Text Prediction Project

A brief overview

Text Mining and Natural Processing Language using R to Predict the n-grams from a text input in a Shiny App. The following link to the shiny https://vx5cud-jhon0edicson-joya0calderon.shinyapps.io/shiny/.

Natural Language Processing (NPL) & Text mining

Now days the Social Media and the news presents an unlimited text source. The data size from this source es impossible to calculate, but some estimations counts more than Gigabytes per second. The Text Mining sometimes is called an art, because there are many methods and interpretations from the results. Some methods to obtain text data are the web scraping, relational databases and third-party APIs.

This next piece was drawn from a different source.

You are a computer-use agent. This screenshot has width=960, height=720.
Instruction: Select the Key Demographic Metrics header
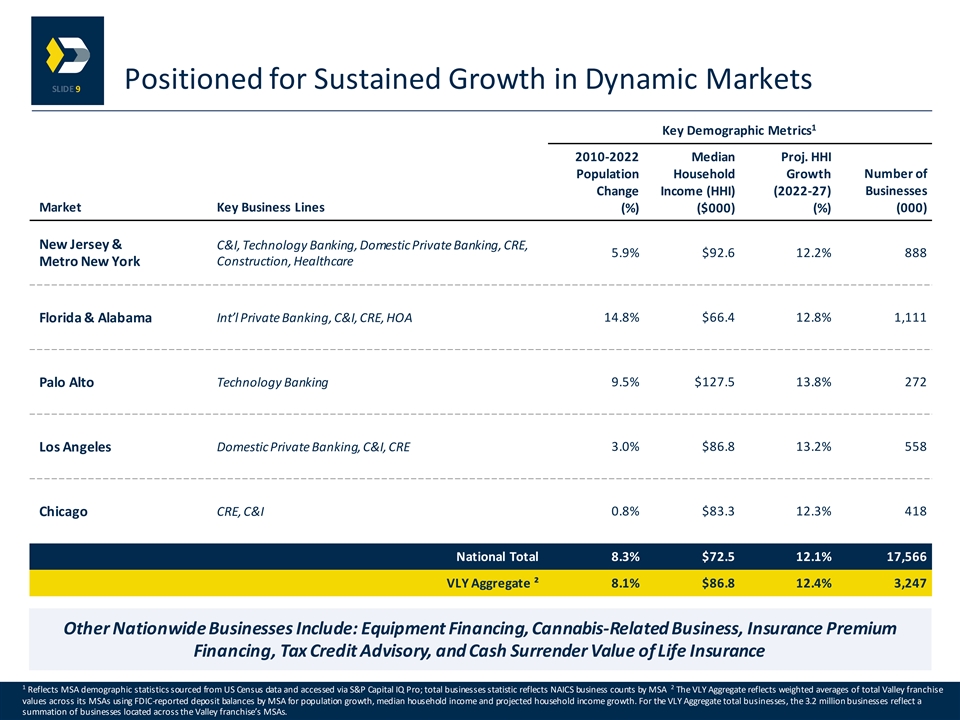[739, 130]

The “tm” package and RWeka

The tm and RWeka packages are open source resources to manipulate text data, primary from plain text. The first object to considerate is the corpora, the corpora works like a library, indexing the different text source. The second object is the Document Term Matrixwhose goal is create a data.table with relationship between terms and the frequency of occurrence. Once the DocumentTermMatrix is create, the next step is create the frequency table with the Tokens build from the n-grams (the n-grams is the pair of words build from all combinations in the corpora).

The final product

The final product

The use case of the shiny App is create a prediction from the model loaded in the module to predict the next word in the phrase.

Conclusions

  1. More data = Most effective prediction.
  2. The text data requires a lot of computing resources.
  3. Now days more faster and effective packages are developed (quanteda for example).
  4. The data cleaning is the most important step in all the process of text mining.